ITOps
SecOps
Flow Automation Highlights
Data Retrieval from Webhook
Mindflow automates the retrieval of alert data from Office 365, which would otherwise be a manual and potentially slow process. This ensures that data is captured in real time, providing a quicker start to the investigation process.
Alert Management and Filtering
The Mindflow automation includes filtering alerts based on predefined criteria, a task that would be manually exhaustive given the volume of alerts in an enterprise environment. This automation allows for focusing on high-priority issues, enhancing the efficiency of the security team.

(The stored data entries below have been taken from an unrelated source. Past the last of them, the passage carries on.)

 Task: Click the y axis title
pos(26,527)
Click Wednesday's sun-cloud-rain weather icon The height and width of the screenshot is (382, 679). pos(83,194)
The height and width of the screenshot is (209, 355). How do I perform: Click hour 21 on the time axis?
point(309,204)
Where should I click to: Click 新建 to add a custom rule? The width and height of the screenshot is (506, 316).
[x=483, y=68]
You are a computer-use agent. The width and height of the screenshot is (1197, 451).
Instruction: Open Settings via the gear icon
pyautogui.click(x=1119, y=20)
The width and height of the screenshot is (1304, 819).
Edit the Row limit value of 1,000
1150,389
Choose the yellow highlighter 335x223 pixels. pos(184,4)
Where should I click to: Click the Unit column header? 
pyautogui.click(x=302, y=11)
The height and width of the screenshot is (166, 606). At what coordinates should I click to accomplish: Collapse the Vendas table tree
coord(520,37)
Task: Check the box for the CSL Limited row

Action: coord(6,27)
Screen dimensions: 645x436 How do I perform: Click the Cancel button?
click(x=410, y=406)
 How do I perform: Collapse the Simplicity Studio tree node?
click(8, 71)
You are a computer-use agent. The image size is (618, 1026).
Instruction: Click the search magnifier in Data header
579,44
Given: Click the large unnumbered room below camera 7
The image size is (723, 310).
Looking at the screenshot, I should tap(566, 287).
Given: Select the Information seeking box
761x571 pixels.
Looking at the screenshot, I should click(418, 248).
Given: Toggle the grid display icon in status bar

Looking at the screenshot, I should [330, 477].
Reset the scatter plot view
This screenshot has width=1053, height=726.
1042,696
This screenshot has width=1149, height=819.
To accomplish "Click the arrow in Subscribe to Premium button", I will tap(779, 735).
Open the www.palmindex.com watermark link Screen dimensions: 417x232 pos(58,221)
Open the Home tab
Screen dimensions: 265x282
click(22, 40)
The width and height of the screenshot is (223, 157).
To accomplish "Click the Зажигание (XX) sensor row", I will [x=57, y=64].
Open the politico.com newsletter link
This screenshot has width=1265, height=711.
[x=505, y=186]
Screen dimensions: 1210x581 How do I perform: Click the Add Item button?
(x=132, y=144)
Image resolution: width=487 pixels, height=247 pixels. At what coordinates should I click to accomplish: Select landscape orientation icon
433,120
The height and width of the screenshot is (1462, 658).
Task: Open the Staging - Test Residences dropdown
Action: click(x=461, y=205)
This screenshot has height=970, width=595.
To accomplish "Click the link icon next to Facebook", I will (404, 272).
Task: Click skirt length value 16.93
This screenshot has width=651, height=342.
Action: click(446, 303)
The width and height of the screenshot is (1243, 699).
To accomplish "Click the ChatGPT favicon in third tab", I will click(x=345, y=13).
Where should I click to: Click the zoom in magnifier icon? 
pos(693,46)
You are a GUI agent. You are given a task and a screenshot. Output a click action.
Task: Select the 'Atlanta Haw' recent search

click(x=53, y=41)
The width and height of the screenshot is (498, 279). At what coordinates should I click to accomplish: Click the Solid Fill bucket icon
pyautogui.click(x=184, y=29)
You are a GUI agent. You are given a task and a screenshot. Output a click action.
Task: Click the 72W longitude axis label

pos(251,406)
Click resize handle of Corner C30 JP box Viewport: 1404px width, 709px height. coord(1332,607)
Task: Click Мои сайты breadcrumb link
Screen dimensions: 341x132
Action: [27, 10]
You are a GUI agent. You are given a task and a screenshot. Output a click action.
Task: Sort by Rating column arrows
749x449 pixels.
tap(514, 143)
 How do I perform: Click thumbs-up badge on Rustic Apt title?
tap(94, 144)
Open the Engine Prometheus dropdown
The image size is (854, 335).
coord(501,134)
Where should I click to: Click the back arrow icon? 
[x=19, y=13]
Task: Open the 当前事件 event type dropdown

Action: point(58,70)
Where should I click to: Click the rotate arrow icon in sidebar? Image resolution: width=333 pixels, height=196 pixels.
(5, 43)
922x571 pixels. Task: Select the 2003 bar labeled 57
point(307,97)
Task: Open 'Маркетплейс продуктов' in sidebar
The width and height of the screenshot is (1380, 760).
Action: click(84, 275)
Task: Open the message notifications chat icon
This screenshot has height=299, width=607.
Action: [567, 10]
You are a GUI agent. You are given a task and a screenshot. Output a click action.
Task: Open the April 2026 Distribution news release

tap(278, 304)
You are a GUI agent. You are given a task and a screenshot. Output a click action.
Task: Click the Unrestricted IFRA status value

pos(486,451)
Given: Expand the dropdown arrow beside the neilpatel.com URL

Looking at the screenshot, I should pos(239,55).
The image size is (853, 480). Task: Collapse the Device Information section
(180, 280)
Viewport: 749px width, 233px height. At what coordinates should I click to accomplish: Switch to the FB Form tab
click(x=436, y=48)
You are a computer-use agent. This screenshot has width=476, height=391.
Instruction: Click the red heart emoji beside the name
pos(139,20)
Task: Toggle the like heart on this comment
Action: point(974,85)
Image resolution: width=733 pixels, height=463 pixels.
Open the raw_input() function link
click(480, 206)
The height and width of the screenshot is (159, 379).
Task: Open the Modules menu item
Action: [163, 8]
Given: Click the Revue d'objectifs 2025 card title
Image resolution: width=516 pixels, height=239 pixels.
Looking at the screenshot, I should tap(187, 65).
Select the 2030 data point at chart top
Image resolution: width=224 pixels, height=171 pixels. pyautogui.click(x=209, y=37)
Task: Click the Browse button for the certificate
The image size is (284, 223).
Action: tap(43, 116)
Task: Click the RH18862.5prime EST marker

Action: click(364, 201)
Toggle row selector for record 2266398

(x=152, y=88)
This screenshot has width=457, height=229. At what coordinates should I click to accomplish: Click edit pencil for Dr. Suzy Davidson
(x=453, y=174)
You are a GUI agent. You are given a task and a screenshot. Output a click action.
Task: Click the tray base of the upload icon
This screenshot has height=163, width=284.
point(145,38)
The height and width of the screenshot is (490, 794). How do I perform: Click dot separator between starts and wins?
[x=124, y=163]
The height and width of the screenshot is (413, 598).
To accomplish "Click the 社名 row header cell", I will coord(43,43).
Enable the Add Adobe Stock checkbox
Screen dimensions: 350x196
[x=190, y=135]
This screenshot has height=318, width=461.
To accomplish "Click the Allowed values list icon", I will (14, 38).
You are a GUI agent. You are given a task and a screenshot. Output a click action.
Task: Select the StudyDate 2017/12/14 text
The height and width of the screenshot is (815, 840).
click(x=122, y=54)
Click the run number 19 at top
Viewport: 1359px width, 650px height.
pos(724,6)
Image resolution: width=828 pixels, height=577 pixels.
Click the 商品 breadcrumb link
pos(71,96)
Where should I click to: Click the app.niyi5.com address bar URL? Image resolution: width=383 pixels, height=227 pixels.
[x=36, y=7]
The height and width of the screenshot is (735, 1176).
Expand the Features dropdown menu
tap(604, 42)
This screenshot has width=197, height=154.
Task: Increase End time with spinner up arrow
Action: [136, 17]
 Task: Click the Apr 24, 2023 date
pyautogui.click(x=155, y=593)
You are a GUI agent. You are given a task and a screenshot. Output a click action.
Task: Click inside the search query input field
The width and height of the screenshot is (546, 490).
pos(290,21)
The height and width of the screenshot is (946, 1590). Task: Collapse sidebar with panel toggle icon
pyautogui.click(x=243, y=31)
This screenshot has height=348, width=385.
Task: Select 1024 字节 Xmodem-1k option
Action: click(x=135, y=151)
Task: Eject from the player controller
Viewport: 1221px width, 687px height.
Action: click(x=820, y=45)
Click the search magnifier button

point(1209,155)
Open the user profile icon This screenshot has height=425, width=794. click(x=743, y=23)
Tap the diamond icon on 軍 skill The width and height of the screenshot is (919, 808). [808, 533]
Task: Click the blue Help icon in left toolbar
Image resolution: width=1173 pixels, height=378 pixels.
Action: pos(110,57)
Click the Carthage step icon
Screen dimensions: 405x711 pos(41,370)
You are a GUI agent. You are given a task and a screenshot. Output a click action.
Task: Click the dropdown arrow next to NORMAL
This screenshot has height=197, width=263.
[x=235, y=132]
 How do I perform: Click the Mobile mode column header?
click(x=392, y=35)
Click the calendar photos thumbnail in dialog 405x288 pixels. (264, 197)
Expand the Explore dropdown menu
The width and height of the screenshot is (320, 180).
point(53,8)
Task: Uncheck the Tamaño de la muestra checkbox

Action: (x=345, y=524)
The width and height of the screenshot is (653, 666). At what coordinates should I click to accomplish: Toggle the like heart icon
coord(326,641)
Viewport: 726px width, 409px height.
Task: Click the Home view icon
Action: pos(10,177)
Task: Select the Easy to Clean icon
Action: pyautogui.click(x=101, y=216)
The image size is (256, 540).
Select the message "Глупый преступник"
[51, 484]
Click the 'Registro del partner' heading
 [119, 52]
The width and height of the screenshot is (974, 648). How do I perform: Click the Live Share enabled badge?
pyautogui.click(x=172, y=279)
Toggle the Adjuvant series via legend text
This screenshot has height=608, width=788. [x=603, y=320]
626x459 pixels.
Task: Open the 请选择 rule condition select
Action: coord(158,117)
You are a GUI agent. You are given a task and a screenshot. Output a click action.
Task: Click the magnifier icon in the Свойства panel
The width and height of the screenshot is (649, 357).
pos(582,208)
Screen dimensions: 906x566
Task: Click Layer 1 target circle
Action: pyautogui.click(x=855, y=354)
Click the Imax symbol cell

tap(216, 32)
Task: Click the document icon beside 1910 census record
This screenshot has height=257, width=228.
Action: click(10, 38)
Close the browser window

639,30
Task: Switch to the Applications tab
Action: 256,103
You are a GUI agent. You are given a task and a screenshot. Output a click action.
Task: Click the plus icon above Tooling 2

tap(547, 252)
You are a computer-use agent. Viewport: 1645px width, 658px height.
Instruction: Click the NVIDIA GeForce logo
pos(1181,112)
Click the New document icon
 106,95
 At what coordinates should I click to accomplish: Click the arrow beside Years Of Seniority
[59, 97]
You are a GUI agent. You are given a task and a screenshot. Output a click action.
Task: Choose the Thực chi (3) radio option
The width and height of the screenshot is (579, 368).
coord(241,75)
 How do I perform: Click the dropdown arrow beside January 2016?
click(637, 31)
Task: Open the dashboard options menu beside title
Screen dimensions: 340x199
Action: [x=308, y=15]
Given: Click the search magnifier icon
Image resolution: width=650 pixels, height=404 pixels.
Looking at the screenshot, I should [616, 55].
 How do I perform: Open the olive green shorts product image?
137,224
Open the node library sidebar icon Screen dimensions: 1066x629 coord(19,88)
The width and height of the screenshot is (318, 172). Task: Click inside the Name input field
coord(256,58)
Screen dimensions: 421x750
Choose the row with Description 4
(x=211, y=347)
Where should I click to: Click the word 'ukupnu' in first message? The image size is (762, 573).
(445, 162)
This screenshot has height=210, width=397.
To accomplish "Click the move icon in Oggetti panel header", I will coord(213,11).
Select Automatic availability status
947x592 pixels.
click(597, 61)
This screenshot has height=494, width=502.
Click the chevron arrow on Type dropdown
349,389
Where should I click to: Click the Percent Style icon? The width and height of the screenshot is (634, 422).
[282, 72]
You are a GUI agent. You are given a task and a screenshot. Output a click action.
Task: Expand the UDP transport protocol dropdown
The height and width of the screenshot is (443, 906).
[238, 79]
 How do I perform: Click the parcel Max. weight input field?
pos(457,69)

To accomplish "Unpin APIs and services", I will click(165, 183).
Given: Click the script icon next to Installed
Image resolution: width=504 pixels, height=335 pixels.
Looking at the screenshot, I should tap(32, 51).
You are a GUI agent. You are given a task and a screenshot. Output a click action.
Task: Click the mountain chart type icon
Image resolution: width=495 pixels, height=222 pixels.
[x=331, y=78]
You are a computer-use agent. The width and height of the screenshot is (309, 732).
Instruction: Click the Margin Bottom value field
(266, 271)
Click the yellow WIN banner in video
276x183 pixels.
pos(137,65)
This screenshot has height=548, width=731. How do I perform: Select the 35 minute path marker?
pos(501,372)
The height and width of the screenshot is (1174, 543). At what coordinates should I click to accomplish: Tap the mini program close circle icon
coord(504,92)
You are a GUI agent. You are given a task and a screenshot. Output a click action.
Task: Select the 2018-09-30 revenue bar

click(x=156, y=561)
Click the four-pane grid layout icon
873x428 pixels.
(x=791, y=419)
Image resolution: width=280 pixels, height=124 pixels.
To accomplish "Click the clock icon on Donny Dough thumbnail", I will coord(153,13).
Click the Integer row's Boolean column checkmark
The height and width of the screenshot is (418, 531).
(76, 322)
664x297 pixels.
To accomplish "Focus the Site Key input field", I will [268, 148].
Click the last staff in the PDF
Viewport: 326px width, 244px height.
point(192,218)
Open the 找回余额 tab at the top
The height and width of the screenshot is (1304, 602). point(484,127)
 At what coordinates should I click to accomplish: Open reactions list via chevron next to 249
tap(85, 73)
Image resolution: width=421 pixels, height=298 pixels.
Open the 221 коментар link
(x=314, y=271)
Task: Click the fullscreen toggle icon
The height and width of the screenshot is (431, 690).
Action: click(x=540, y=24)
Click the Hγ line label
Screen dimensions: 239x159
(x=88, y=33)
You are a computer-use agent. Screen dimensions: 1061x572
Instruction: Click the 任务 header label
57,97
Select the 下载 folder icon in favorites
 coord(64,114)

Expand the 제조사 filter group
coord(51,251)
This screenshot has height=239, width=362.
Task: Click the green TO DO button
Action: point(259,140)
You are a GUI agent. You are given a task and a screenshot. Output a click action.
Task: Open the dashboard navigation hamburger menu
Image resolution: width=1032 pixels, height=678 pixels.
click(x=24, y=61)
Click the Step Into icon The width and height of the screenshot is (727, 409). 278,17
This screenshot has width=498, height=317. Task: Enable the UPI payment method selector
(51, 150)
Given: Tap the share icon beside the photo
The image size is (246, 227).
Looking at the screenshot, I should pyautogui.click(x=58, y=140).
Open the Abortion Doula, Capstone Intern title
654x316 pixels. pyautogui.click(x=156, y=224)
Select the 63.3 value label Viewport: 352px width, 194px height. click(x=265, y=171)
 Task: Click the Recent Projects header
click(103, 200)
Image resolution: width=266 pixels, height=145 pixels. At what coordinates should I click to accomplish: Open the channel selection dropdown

Data Enrichment from Various Sources
Mindflow enriches the alert data by automatically pulling in additional information from ElasticSearch, Microsoft Graph, VirusTotal, and DeHashed. Manually, this would require accessing multiple platforms and correlating data, a time-consuming and error-prone process.
Zendesk Ticket Creation
Finally, Mindflow automates the creation of a Zendesk ticket for suspicious activity. This replaces the manual task of logging incidents, which can delay the response time and add to the workload of security personnel.
Orchestration Toolbox
ElasticSearch
ElasticSearch acts as the investigation starting point by providing a powerful search capability. It quickly retrieves and analyzes large volumes of log data to identify patterns or anomalies that may indicate suspicious activities.
Microsoft Graph
Microsoft Graph is used to retrieve detailed user information from Azure. It automates the process of gathering user data, which is crucial for understanding the context of the alert and for any subsequent investigation steps.
VirusTotal
VirusTotal contributes by offering automated IP scan reports. It enriches the investigation by providing additional intelligence on IP addresses associated with the alerts, which can help in assessing the threat level.
DeHashed
DeHashed is involved in searching and retrieving information associated with the user's email. This can be particularly useful for identifying if any credentials have been compromised or exposed in data breaches.
Zendesk Support
Zendesk Support is the final step in the automation process. It is used for creating support tickets automatically, which enables tracking and resolution of the incident within the support team's workflow.